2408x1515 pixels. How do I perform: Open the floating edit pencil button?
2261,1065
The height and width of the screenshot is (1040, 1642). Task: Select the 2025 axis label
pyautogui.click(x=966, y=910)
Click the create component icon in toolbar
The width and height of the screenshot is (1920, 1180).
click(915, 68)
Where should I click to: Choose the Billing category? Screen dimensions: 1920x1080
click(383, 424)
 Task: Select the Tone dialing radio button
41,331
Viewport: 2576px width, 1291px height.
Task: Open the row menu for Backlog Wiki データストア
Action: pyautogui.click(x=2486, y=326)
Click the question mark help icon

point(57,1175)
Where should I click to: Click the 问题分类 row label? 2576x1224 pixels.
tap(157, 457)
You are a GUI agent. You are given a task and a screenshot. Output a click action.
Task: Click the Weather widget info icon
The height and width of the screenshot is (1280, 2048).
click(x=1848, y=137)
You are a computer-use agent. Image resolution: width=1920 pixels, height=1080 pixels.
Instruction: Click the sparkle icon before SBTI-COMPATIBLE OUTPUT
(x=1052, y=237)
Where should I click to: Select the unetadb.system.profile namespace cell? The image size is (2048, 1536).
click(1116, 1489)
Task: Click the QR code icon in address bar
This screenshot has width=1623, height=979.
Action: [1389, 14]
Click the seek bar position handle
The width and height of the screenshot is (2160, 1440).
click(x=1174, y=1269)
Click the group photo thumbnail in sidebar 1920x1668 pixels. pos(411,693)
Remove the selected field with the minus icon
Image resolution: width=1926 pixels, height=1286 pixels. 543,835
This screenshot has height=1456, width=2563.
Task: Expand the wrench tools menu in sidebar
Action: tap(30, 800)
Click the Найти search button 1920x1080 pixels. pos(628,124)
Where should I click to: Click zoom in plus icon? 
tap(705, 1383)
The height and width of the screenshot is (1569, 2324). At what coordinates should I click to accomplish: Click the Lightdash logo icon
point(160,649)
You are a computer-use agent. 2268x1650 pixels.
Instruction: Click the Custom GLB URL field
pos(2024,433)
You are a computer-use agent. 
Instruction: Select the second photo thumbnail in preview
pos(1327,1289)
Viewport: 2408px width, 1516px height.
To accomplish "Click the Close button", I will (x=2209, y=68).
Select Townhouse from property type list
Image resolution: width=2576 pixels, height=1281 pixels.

------------------------

» **Exercise description**: Could you transcribe the entries exactly, from the first line through the line containing "Click the create component icon in toolbar", and give nothing more?

» **Task output**:
2408x1515 pixels. How do I perform: Open the floating edit pencil button?
2261,1065
The height and width of the screenshot is (1040, 1642). Task: Select the 2025 axis label
pyautogui.click(x=966, y=910)
Click the create component icon in toolbar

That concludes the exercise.